==== Data for the task
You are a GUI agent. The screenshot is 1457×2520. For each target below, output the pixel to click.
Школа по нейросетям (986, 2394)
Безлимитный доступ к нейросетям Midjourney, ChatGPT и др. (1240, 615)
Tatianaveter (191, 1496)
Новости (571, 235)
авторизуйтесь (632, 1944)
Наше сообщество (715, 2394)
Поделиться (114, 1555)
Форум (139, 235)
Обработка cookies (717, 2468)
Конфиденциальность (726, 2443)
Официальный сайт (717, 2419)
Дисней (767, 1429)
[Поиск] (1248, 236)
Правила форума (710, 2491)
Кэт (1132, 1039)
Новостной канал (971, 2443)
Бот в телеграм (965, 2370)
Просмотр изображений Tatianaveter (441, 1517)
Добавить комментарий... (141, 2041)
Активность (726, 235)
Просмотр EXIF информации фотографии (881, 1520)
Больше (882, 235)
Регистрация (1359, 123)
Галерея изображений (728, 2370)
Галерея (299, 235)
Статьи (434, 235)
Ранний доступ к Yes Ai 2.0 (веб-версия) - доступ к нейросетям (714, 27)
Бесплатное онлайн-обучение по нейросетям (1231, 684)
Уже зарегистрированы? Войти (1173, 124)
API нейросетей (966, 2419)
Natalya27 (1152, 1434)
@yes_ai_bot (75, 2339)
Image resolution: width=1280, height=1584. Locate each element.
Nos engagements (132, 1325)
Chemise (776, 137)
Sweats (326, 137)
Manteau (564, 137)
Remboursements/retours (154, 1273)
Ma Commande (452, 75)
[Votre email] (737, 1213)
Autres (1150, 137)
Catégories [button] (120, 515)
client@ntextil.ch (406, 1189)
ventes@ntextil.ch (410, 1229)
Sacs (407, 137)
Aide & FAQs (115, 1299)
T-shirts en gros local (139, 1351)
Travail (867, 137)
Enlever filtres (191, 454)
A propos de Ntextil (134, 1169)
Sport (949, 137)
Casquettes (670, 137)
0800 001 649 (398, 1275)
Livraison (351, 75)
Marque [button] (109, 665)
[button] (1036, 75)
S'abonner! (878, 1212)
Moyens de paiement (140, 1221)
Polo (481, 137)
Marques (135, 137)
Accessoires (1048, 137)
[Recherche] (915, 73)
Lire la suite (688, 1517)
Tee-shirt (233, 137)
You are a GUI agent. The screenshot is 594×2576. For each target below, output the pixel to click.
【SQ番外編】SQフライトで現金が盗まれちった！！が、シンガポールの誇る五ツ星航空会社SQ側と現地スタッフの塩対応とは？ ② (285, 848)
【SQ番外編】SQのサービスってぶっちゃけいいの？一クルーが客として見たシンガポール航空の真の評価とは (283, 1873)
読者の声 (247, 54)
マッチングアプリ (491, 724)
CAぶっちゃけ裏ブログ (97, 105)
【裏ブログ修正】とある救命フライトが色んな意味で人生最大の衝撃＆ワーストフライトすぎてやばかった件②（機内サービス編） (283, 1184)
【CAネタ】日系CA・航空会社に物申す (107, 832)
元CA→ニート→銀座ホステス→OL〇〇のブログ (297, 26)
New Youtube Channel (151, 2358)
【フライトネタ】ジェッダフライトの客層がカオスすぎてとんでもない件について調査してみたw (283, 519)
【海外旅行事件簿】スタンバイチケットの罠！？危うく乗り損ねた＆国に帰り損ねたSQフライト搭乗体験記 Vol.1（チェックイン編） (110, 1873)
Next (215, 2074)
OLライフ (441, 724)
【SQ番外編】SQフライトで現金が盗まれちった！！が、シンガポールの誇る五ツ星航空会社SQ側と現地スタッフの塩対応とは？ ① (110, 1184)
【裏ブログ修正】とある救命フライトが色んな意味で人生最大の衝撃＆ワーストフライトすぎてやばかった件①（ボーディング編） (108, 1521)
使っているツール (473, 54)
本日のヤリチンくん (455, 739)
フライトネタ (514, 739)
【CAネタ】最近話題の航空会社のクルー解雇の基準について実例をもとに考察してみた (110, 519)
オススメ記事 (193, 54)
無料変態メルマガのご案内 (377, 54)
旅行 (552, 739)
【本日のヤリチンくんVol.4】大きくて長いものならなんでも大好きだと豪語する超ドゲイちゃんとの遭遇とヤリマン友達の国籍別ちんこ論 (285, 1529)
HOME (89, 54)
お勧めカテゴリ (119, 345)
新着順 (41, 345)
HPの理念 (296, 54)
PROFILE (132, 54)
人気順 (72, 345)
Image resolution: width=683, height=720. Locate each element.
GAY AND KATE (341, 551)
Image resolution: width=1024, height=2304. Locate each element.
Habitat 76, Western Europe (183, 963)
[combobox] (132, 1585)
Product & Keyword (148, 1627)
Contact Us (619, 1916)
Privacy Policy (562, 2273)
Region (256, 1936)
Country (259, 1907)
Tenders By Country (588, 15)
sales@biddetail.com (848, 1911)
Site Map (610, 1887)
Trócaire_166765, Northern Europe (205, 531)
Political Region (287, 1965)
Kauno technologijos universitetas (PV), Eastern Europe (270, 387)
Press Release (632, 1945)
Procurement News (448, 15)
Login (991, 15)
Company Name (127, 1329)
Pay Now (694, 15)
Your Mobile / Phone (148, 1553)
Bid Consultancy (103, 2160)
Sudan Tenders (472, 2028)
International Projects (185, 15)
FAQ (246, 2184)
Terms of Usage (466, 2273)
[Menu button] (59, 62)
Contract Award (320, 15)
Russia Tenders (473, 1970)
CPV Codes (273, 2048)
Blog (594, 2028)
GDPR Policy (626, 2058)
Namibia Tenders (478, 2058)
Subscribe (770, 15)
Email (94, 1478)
========
### Stated goal
Return each line of the records that contains the string "Image". Treat uppercase and lowercase letters as different.

### Response for this exercise
Image resolution: width=1280, height=1584. Locate each element.
Image resolution: width=683, height=720. Locate each element.
Image resolution: width=1024, height=2304. Locate each element.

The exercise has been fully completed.